🤖 AI Summary
This work addresses the vulnerability of Retrieval-Augmented Generation (RAG) when external context conflicts with internal knowledge, particularly in heterogeneous reliability settings where distinguishing valid learning signals is challenging. The authors propose RAPS-DA, a novel framework that decouples such conflicts at the sample level into three mechanisms—Grounding, Arbitration, and Resistance—and trains same-size expert models routed via hard assignment. At the token level, a dual-layer selector dynamically adjusts supervision emphasis by integrating teacher disagreement, teacher–student divergence, and student entropy. RAPS-DA introduces the first mechanism-aware expert specialization strategy, enabling fine-grained modeling under fixed model capacity without requiring mechanism labels or expert models during inference. Experiments demonstrate that RAPS-DA significantly outperforms existing baselines across five conflict scenarios and two out-of-distribution benchmarks.
📝 Abstract
Retrieval-augmented generation (RAG) improves language models by grounding generation in external context. However, it can be fragile when the retrieved context conflicts with the model's parametric knowledge. Such conflicts span a reliability spectrum, ranging from reliable and partially reliable evidence to adversarial context.
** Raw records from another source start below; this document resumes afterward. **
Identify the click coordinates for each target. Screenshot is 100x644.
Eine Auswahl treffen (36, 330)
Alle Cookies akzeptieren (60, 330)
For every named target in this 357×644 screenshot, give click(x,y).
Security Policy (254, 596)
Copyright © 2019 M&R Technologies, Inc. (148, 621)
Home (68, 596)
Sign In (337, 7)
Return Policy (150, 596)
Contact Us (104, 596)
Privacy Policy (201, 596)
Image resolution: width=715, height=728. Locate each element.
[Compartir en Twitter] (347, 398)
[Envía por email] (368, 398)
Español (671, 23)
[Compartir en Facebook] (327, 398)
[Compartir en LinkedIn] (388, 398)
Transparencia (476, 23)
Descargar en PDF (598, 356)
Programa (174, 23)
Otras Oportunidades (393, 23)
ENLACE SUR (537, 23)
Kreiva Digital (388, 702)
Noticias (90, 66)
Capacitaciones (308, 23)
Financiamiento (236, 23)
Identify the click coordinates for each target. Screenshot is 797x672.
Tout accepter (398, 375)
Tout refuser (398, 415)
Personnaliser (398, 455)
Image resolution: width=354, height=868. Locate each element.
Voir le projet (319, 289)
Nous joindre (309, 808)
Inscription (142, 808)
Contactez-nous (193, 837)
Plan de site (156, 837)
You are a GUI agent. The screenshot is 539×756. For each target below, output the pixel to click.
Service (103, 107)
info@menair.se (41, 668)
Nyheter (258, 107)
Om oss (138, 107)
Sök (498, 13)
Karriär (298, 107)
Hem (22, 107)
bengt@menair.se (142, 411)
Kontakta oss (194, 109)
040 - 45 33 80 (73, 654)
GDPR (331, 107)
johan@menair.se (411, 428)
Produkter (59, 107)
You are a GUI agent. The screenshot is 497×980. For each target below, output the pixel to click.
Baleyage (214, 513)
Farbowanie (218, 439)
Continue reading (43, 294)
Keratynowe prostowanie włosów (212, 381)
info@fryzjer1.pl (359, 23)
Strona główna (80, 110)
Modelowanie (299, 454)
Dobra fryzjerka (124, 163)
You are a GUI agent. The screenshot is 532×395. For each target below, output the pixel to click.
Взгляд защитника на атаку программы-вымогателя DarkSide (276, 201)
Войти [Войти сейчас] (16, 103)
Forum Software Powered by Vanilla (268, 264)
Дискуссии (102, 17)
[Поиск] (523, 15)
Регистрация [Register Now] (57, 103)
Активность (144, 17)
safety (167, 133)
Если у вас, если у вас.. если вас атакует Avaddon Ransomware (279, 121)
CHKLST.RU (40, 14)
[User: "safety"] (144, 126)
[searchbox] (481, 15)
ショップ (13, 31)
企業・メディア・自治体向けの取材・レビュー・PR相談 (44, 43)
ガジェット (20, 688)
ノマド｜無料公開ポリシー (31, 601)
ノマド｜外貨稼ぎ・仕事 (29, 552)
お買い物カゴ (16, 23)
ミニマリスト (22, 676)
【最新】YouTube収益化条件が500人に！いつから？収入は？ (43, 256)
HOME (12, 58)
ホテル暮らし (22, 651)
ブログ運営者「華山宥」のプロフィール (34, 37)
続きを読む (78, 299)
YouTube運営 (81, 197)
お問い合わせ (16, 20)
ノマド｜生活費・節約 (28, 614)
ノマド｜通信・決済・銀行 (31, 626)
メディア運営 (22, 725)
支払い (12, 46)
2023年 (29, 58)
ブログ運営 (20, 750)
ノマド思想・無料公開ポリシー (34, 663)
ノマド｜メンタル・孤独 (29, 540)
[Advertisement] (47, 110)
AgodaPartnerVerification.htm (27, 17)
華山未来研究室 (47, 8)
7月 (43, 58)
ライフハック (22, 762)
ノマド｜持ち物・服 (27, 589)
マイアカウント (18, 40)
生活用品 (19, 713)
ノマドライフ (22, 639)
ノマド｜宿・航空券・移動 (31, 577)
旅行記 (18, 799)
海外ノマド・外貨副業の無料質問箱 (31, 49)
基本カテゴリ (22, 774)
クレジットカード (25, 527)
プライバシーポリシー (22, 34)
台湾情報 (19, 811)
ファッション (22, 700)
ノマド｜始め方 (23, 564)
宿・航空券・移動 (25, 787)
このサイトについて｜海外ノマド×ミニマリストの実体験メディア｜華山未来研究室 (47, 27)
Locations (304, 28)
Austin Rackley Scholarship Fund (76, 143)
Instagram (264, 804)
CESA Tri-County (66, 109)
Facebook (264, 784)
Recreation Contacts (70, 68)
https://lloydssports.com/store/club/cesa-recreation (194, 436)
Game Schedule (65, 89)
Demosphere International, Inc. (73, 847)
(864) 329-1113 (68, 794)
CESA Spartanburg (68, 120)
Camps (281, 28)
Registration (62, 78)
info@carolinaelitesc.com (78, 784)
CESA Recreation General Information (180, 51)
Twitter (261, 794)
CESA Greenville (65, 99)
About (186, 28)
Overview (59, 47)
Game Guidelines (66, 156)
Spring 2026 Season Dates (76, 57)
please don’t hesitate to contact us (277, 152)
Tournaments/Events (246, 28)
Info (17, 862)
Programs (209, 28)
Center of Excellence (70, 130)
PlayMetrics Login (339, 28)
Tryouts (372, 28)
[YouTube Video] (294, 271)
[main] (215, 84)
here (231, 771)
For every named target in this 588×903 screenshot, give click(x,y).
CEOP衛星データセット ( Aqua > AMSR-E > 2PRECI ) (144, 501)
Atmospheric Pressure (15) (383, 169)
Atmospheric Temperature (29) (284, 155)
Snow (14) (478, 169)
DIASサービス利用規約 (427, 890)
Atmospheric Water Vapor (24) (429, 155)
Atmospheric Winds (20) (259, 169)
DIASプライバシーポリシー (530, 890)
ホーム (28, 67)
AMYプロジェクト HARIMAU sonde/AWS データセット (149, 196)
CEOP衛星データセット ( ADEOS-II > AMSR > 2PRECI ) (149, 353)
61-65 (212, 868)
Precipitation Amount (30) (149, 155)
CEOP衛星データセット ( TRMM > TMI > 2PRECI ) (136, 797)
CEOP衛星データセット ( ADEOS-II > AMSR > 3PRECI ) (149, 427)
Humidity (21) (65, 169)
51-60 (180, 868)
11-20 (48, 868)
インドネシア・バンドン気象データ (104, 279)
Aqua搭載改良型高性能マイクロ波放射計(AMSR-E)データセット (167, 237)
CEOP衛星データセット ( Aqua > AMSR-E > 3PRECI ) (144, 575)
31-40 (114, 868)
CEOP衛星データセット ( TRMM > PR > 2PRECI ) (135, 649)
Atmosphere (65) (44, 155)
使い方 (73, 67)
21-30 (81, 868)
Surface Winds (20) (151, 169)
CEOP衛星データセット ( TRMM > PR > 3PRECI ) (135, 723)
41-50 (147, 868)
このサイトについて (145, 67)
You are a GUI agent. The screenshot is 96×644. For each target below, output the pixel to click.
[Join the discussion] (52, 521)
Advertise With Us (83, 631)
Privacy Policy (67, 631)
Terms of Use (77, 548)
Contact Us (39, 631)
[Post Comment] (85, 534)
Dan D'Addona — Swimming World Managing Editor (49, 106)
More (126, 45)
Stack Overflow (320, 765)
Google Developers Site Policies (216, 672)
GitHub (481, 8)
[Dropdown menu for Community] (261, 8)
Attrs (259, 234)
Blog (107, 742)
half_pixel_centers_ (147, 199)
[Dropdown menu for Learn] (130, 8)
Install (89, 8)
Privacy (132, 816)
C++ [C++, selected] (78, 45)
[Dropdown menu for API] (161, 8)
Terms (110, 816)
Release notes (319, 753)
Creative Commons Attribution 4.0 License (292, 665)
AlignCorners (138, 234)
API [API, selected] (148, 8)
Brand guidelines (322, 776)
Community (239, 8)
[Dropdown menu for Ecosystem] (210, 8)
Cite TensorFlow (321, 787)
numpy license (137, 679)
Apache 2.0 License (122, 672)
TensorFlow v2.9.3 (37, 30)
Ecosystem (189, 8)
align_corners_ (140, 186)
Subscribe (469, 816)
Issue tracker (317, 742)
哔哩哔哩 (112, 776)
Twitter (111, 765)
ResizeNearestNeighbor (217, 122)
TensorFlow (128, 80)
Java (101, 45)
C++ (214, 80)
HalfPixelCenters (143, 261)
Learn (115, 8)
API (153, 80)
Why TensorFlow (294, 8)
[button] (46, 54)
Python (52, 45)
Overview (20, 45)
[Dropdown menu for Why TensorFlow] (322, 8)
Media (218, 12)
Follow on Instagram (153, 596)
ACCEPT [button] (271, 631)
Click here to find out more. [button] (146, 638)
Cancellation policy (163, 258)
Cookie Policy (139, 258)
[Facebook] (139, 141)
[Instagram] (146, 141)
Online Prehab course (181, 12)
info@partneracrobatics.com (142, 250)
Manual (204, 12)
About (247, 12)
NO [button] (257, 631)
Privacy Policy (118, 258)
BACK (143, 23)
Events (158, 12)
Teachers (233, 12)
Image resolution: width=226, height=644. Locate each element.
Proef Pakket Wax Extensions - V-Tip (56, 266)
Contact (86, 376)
Existing remedies often handle such heterogeneous conflicts with regime-agnostic supervision, which can conflate incompatible learning signals across reliability regimes. To disentangle these signals, we propose RAPS-DA, a regime-aware peer specialization framework that addresses conflict at two complementary granularities. At the sample level, conflicts are divided into three regimes, including Grounding, Arbitration, and Resistance, with one same-scale peer specialist trained per regime from a shared base model. Each sample is then hard-routed to its regime-matched peer for on-policy reverse-KL supervision. At the token level, a dual-layer selector uses inter-teacher disagreement, student-teacher divergence, and student entropy to filter uninformative or unstable tokens, upweight confidently misaligned ones, and gradually focus supervision on high-conflict tokens as the student matures. Gains stem from specialization at a fixed model scale, not from a stronger teacher, and the peer specialists exist only during training, so the deployed student requires no regime labels or peer access. Experiments on five conflict scenarios and two out-of-distribution benchmarks show RAPS-DA surpasses all prompting, decoding, fine-tuning, RL, and single-teacher baselines.